19/12/2018
A demissão por justa causa é uma das modalidades de extinção do contrato de trabalho, em razão de ter o empregado praticado um ato grave, que torna impossível a sua permanência no ambiente de trabalho.
As hipóteses desta modalidade demissão estão previstas no artigo 482, da CLT, que nos traz um rol taxativo, conforme demonstrado na imagem abaixo.
Além de ter que se enquadrar em uma das hipóteses desse artigo, a caracterização da demissão por justa causa ainda depende de algumas condições, sendo elas:
a) aplicação imediata: uma vez ocorrido o fato grave, deve o empregador comunicar e aplicar a sanção de demissão de forma imediata, o mais rápido possível, sob pena de restar caracterizado o perdão tácito do trabalhador;
b) gravidade: o fato ocorrido deve ser considerado grave, levando em conta para sua análise as condutas “normais” de um “homem médio”. c) nexo causal: deve a conduta do trabalhador, que gerou aquele ato grave, estar relacionada com a causa da demissão.

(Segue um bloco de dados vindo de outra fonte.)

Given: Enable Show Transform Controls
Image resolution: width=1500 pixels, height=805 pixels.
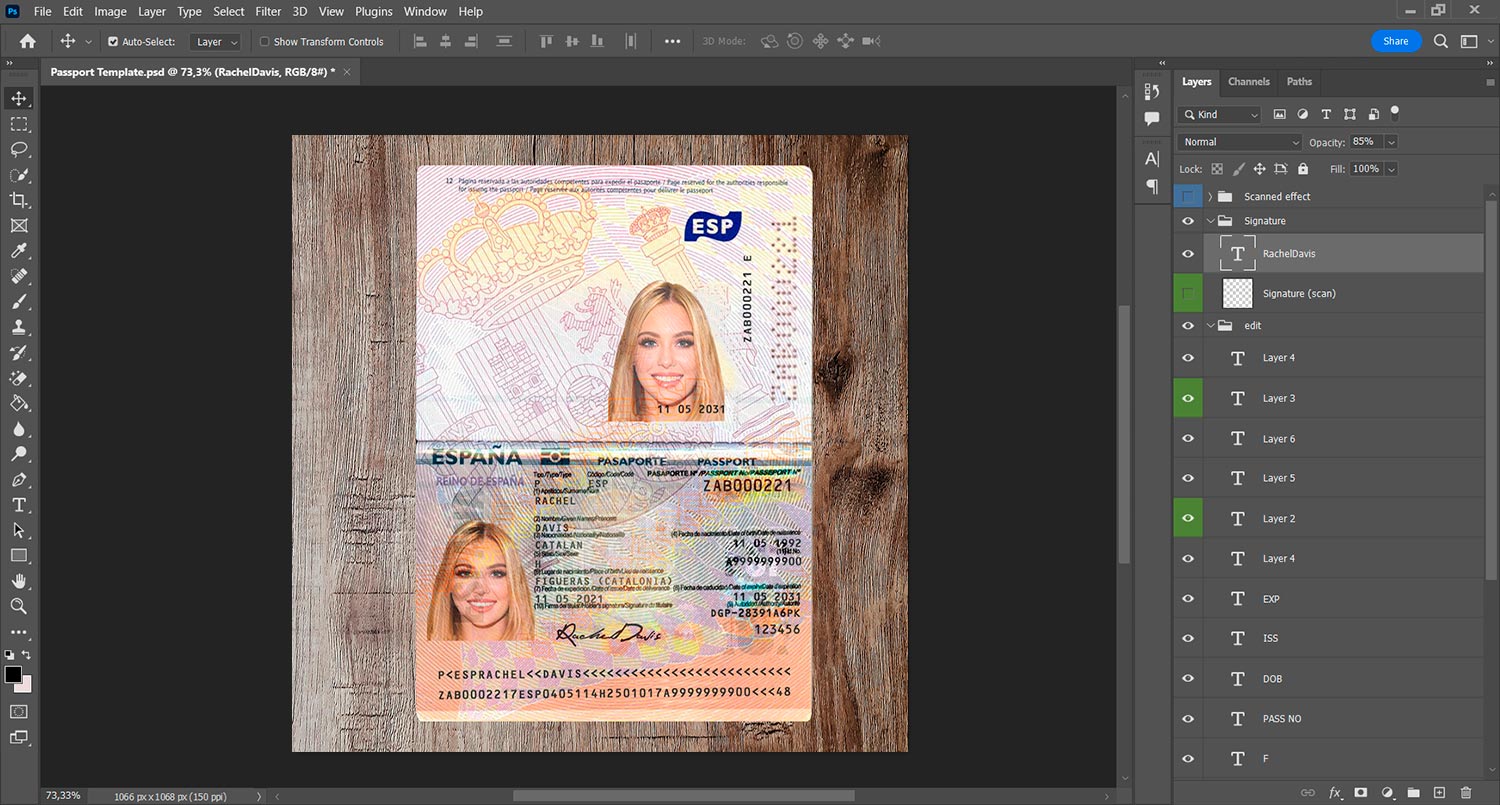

A ausência de alguma dessas condições pode levar a desconfiguração da demissão por justa causa para sem justa causa, impactando diretamente nos efeitos jurídicos, já que na demissão por justa causa o trabalhador não tem direito ao 13º e férias proporcionais, perde o direito ao aviso prévio ou indenização equivalente ao período e ao recebimento do seguro desemprego, bem como não poderá sacar o FGTS ou receber a multa de 40% sobre o seu valor.